• **Your goal**:
Print the passage of the DB2 interview questions starting at "Answer : It is" and ending at "mean by a thread?", word for word.
>> BEGIN Document section
DB2 Interview Questions and Answers:Part 2

11/05/2009 No Comment

IBM DB2 Interview Questions, Answers And Explanations.

What do you mean by leaf pages?
Answer : They are the opposite of root pages Leaf pages are the lowest level index pages - the pages that contain index entries and information to the corresponding table rows.

What do you mean by a pre-compiler?
Answer : It is a DB2 facility for static SQL statements - it replaces these statements with calls to the DB2 language interface module.

Explain what is a root page?

Answer : The opposite of a leaf page; it is the highest level index page An index can contain only the one root page; all other index pages are associated to the root.

What do you mean by a thread?
Answer : A thread is the connection between DB2 and some other subsystem, such as CICS or IMS/DC.

What do you mean by a Bind ? What are the different bind parameters ?
>> END Document section
>> BEGIN Data
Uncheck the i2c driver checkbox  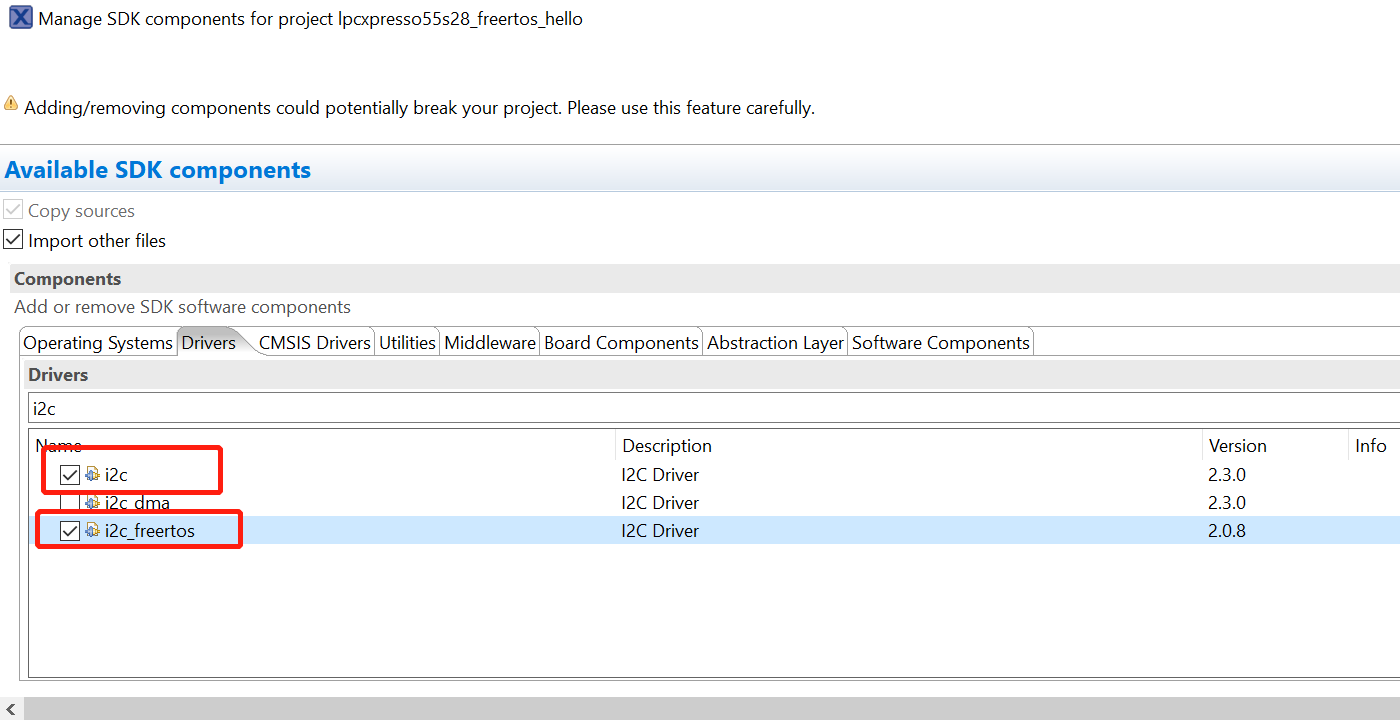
>> END Data
• **Worked answer**:
Answer : It is a DB2 facility for static SQL statements - it replaces these statements with calls to the DB2 language interface module.

Explain what is a root page?

Answer : The opposite of a leaf page; it is the highest level index page An index can contain only the one root page; all other index pages are associated to the root.

What do you mean by a thread?